Adres :
Aşağı Öveçler Çetin Emeç Bul. 1330. Cad. No:12, 06460 Çankaya - Ankara Telefon : +90 312 473 80 41 - +90 530 926 41 13 Faks : +90 312 473 80 46 E-Posta : sde@sde.org.tr
Ana Belirleyiciler: Yeni Dönem, Yeni Savaş Teknolojileri ve TCG Anadolu
Güray Alpar
29 Nisan 2023 11:28
A-
A+

Uluslararası alanda nerede bulunduğunu anlamak ve yüzeysel eleştirilerin ötesinde, “izah edebilme” yeteneğini geliştirmek, bir anlamda daha ileri gitmenin başlangıçtaki gerekliliği (Waltz, 1982: 3). Bu bağlamda, öncelikle bulunulan coğrafyada, nerede durduğumuzu derinliğini anlamlandırmak gerekiyor. Bunun yanında, özellikle soğuk savaş dönemi sonrası dünyanın aldığı şekil ve savaş teknolojilerindeki ilerlemeler de göz önüne alınmadan, üstünkörü yapılacak analizlerin, bizleri doğrulara götürmeyeceği bir gerçek.

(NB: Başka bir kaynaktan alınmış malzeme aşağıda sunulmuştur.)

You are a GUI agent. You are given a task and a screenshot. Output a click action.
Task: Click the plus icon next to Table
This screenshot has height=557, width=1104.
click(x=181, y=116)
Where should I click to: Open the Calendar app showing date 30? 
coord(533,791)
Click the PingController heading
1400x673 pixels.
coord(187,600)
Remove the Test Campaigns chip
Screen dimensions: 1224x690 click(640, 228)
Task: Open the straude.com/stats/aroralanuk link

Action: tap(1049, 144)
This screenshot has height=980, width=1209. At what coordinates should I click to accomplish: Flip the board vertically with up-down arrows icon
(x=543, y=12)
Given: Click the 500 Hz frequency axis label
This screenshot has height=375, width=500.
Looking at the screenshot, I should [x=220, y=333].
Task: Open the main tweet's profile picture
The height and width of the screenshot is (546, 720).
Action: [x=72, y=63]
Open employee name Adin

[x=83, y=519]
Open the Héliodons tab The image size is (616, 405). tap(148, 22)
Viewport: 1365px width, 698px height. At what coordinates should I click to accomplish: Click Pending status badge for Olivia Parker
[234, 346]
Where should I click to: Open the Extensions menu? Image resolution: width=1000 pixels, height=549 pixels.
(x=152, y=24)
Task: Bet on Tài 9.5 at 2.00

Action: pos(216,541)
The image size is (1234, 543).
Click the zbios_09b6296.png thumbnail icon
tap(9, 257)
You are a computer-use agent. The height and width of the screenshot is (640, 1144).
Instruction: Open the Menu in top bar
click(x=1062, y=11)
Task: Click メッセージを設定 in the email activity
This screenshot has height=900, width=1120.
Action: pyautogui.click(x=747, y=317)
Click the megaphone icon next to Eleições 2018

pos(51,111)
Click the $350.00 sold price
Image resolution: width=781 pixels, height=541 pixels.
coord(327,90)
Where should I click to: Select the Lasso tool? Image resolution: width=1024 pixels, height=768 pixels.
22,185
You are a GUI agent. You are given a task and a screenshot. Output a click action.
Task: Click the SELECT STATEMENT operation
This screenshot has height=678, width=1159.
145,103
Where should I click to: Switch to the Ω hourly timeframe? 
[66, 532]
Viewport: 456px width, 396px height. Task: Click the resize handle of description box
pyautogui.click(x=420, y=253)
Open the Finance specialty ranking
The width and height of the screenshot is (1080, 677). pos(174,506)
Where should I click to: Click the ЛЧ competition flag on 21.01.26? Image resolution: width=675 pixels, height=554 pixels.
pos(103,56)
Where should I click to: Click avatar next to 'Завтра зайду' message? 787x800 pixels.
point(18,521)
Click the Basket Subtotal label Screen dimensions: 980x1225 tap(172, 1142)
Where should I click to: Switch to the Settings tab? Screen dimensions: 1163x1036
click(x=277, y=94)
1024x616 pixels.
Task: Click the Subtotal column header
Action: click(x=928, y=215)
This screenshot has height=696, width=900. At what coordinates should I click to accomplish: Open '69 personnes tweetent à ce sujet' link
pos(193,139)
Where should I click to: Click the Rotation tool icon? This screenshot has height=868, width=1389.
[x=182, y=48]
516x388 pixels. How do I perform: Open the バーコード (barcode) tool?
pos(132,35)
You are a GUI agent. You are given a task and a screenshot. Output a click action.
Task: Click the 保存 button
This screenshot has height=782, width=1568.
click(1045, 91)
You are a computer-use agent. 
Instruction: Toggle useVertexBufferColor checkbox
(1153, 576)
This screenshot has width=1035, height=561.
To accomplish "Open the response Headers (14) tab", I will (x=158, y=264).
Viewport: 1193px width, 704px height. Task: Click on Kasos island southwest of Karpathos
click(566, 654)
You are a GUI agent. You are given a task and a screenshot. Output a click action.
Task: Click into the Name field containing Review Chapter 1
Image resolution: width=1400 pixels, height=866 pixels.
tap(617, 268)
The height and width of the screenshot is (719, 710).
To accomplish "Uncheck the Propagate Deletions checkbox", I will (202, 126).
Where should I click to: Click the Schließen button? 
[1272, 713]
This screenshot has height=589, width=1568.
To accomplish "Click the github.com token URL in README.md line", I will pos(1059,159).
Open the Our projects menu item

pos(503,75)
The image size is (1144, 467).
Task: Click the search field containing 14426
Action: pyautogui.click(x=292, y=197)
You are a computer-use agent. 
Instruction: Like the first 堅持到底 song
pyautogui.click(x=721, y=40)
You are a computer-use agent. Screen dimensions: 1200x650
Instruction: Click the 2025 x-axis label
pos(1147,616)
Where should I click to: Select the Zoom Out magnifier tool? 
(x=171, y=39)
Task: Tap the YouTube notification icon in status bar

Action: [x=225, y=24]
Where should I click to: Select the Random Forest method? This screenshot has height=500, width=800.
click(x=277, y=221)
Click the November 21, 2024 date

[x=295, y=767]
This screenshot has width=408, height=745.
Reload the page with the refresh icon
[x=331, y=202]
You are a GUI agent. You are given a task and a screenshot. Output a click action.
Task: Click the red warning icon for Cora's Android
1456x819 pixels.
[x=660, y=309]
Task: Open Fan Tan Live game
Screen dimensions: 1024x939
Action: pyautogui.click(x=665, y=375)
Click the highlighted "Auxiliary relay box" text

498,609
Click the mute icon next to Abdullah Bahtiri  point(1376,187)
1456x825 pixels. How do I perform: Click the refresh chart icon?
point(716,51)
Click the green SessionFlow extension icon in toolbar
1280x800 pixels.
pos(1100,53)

Uluslararası ilişkiler disiplini alanında kabul gören teorisyenlerden birisi olan Rosecrance, sistemin istikrarını olumsuz etkileyen bozucu etkilere karşı dört ana belirleyicisinin; yönelim (yöneticilerin dış politikaya ilişkin hedefleri ve yaklaşımları), kontrol (iktidarın gücü), kaynaklar (güç unsuruna çevrilebilecek maddi kaynakların varlığı ve bunların güç unsuruna çevrilme hızları) ve kapasite (sistemdeki bozucu girdilerin etkisini azaltma yeteneği), olduğunu iddia eder (Rosecrance, 1963: 279).

 

Diğer taraftan toplumsal sistemler, farklı değer biçimleri üzerine kuruludur (Graeber, 2012: 28,29). Genel olarak baktığımızda tarih boyunca bütün toplumların, bu değerler sistemi üzerinden kendileriyle ve çevreleriyle çatışma halinde oldukları görülür. Özellikle çıkarlar üzerine oluşturulmuş mevcut uluslararası sistem modelinin, giderek acımasız hale geldiği de bir gerçek. 20. yüzyılın başından itibaren Avrasya coğrafyasında gelişen olaylarda; sistemin, bilinçli olarak dışarıdan oluşturulan bozucu etkilerle karmakarışık edildiği, bazı kaynaklara göz konulduğu ve insanların huzurunun bozulduğu da ortada. Bu anlamda sermaye birikimine sahip merkezi aktörler, zayıf buldukları bölgelere yönelik sömürü temelinde bir sistem oluşturmuş durumda (Eralp, 2009: 140-146).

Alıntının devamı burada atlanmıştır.